The focus of petroleum industry activity in North America in the last 3 to 4 years has migrated from gas shale to liquid (e.g., oil producing) shale. There are differences in the properties of the liquid hydrocarbon phase versus the gaseous hydrocarbon phase and, thus, differences in the resulting interactions between the fluids and the rock matrix. Therefore, production and evaluation models developed for gas may not be directly applicable to oil.
Production of oil from organic shale reservoirs is a combination of two major factors: reservoir quality and completions quality. Reservoir quality is a function of porosity, hydrocarbon saturation, pore pressure, and matrix permeability, while completions quality is a function of hydraulic fracture surface area and fracture conductivity. Hydraulic fracture surface area, porosity, saturations of various fluids, and pore pressure dominate initial production rates. However, to sustain production later in the time matrix, permeability becomes increasingly relevant. The permeability of oil from organic shale is believed to be a function of pore throat size, wettability, and water saturation, which is the same as a conventional reservoir. Nuclear magnetic resonance (“NMR”) logging is the primary method in the industry to characterize these reservoir parameters, and it has recently been used for unconventional reservoirs in organic shale.
One proposed technique for pore partitioning in carbonates with NMR logs is guided by mercury injection capillary pressure test (“MICP”) data. This technique has subsequently been developed into CIPHER℠—a petrophysically regularized time domain NMR inversion—that has demonstrated success in a blind field test with data from Arab limestone. The method used in CIPHER℠ is decomposition of NMR T2 distribution into a number of Gaussian components. These Gaussian components obtained from the T2 distribution are attributed to different porobodons. The term “porobodon” postulates the relationship between the NMR relaxation time spectrum and porositon, which in turn is a distinct and separable distribution in maximum pore throat diameters space. CIPHER℠ performs stochastic inversion in the space of pulse decay curves based on a porobodon/porositon approach with petrophysical restrictions. It overcomes problems with the biased commercial NMR T2 distribution and provides uncertainty estimates for the inversion results. These uncertainty estimates are used to determine the petrophysical restriction mentioned above.

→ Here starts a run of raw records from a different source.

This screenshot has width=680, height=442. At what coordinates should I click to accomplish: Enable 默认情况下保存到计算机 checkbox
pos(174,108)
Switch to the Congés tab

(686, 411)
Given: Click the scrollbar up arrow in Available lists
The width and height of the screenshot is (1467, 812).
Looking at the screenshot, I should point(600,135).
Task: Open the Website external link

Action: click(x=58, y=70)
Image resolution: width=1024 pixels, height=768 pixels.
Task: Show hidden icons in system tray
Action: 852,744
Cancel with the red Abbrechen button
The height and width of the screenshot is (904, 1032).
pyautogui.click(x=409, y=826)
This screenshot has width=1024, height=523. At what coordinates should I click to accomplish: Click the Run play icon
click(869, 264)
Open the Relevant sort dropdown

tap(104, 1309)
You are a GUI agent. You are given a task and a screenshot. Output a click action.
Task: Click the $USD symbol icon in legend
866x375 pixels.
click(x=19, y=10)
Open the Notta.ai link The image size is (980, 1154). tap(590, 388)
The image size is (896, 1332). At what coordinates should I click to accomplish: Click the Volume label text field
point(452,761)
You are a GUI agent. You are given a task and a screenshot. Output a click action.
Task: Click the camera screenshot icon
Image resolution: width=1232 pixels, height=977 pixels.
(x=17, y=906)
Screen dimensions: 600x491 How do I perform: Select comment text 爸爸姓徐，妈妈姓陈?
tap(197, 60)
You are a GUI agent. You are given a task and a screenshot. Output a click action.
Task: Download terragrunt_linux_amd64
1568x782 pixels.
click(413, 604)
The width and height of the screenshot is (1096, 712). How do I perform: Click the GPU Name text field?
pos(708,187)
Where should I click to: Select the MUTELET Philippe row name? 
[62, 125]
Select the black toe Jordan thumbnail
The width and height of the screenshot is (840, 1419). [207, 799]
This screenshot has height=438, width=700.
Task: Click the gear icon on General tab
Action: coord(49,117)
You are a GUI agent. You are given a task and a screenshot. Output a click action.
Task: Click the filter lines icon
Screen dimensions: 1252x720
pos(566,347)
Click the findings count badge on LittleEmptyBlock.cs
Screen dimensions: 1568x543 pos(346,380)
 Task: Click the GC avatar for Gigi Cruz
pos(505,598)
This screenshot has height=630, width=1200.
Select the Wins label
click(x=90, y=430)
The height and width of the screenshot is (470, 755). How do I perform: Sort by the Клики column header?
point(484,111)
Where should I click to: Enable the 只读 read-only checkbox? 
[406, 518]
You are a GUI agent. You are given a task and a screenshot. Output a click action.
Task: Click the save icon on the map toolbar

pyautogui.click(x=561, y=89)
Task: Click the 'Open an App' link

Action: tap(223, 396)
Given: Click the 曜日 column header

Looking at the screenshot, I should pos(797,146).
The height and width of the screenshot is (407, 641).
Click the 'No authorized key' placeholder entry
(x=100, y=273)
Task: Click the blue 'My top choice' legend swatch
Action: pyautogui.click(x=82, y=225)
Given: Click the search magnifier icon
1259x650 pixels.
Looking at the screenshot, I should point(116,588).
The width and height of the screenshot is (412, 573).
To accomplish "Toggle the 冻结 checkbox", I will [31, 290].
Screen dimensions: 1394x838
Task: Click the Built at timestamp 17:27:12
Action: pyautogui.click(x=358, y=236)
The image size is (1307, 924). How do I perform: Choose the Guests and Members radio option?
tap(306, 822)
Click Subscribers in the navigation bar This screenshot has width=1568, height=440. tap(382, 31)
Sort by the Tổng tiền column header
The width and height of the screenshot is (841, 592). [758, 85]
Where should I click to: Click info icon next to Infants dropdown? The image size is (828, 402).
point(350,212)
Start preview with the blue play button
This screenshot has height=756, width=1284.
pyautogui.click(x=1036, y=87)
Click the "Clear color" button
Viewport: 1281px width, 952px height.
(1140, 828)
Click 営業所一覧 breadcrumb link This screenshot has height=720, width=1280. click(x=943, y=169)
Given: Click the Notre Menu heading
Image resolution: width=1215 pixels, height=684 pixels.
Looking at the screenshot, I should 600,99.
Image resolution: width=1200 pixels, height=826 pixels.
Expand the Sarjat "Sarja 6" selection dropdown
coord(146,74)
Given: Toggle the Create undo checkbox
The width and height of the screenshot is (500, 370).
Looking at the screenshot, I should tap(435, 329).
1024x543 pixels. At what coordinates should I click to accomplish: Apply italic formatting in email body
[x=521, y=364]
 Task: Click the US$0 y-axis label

However CIPHER℠ does not include total porosity information as a factor guiding inversion.
A challenge for NMR based reservoir characterization in organic shale is low sensitivity of NMR logs to the short time part of NMR relaxation time distribution, particularly in the range of T2 below about 0.2-0.3 ms. The low sensitivity leads to the deficit in log T2 distributions versus the core in short ranges as well to total porosity deficit in NMR versus the core. It is the short T2 part in the oil bound in the organic shale that is exposed; hence, the whole NMR applicability for reservoir characterization becomes questionable. Improving a signal and/or noise ratio for the first echo and reducing echo spacing alleviates the challenge, but these are quite daunting hardware design tasks. CIPHER℠ has demonstrated success in overcoming similar low sensitivity challenges for long relaxation times with existing hardware. Therefore, a similar technique may be applied for unconventional reservoirs in organic shale.